### EXERCISE PROMPT
Each line in the listing below that contains "computer" should be returned.

##########

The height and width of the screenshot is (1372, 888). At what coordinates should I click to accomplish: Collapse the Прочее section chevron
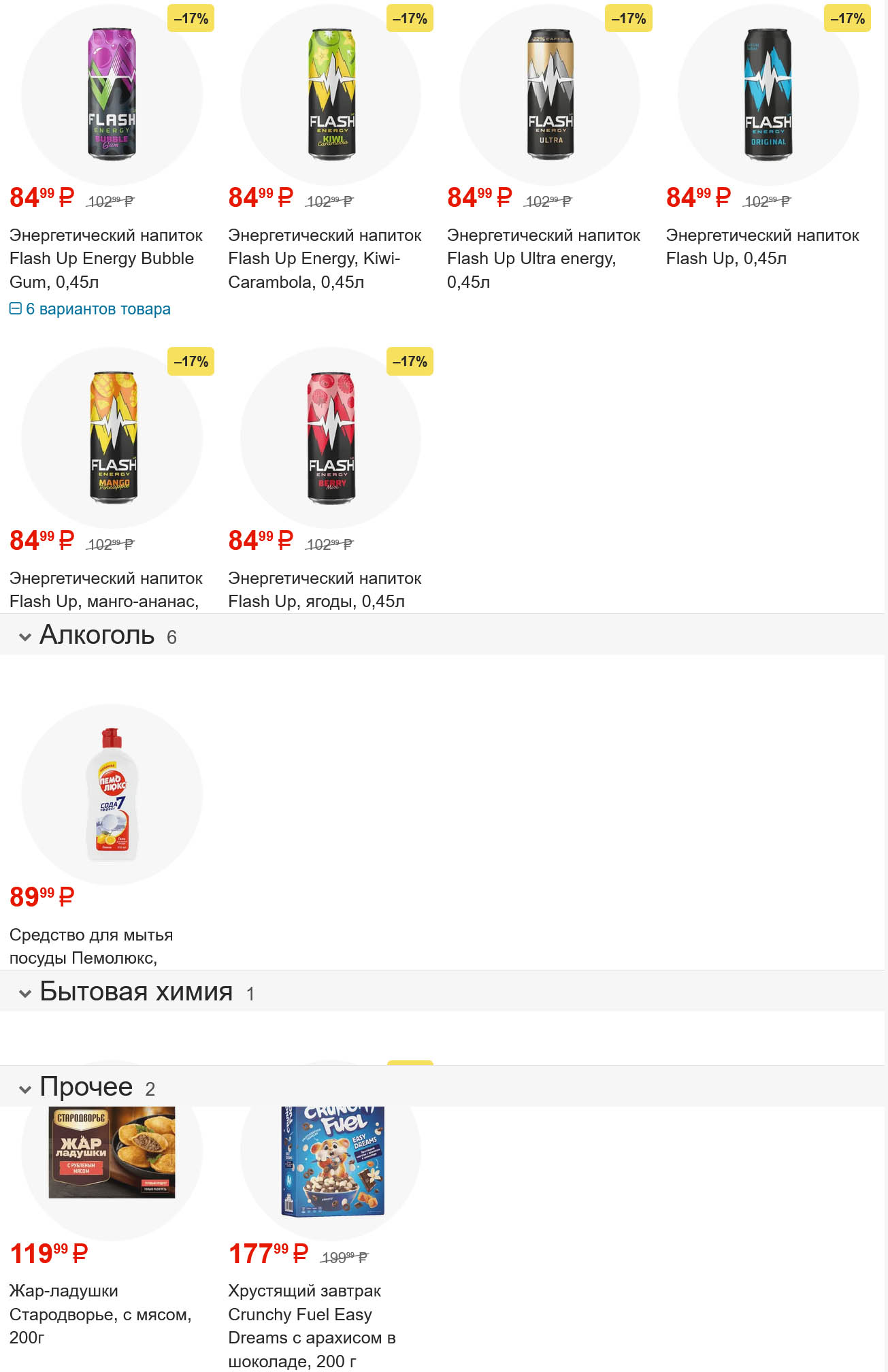(25, 1089)
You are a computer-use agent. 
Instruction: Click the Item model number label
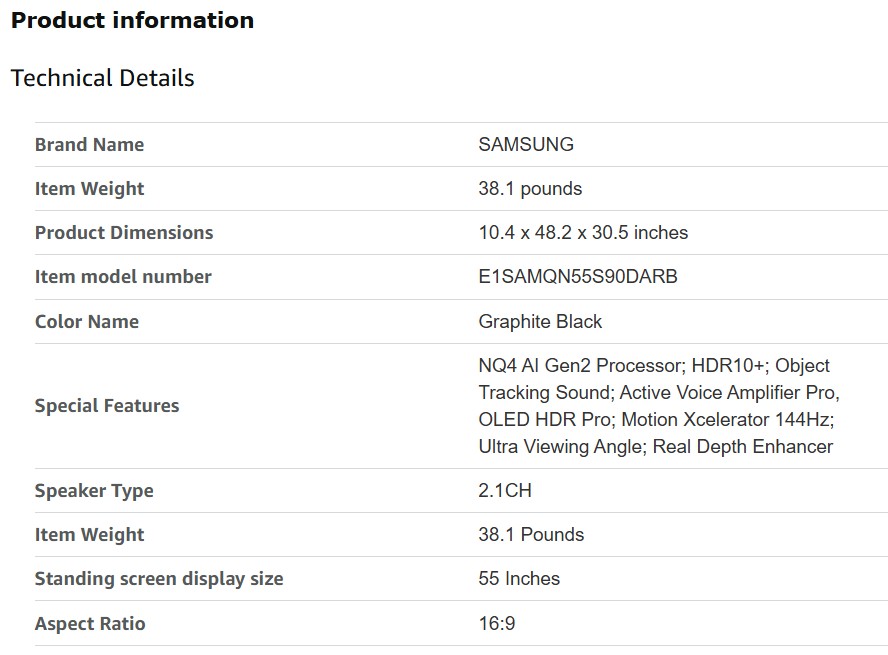click(123, 277)
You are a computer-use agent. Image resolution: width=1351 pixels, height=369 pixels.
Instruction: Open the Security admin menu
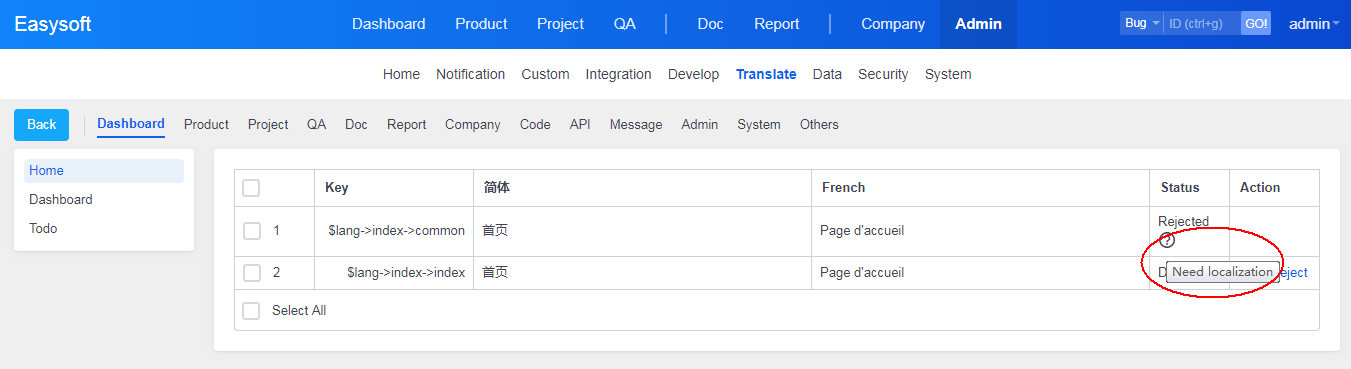click(883, 74)
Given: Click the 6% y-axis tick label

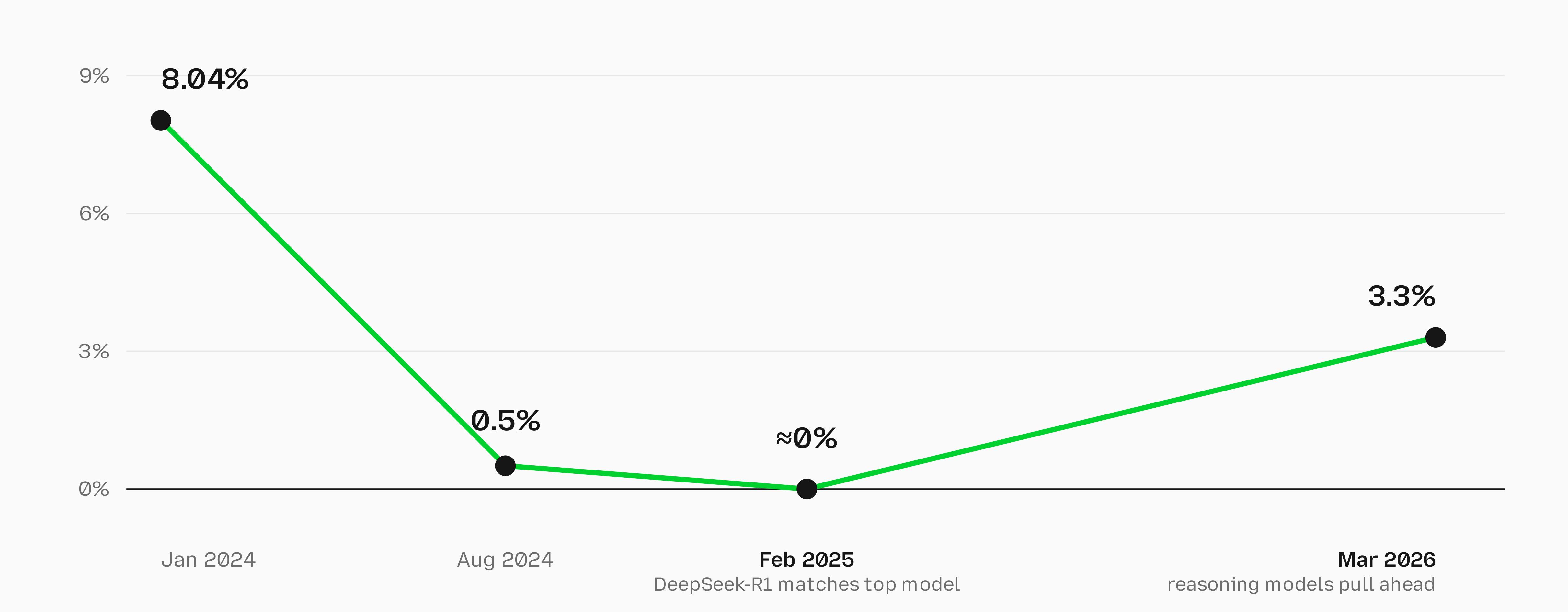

##########

### FINAL ANSWER
You are a computer-use agent. 
You are a computer-use agent. Image resolution: width=1351 pixels, height=369 pixels.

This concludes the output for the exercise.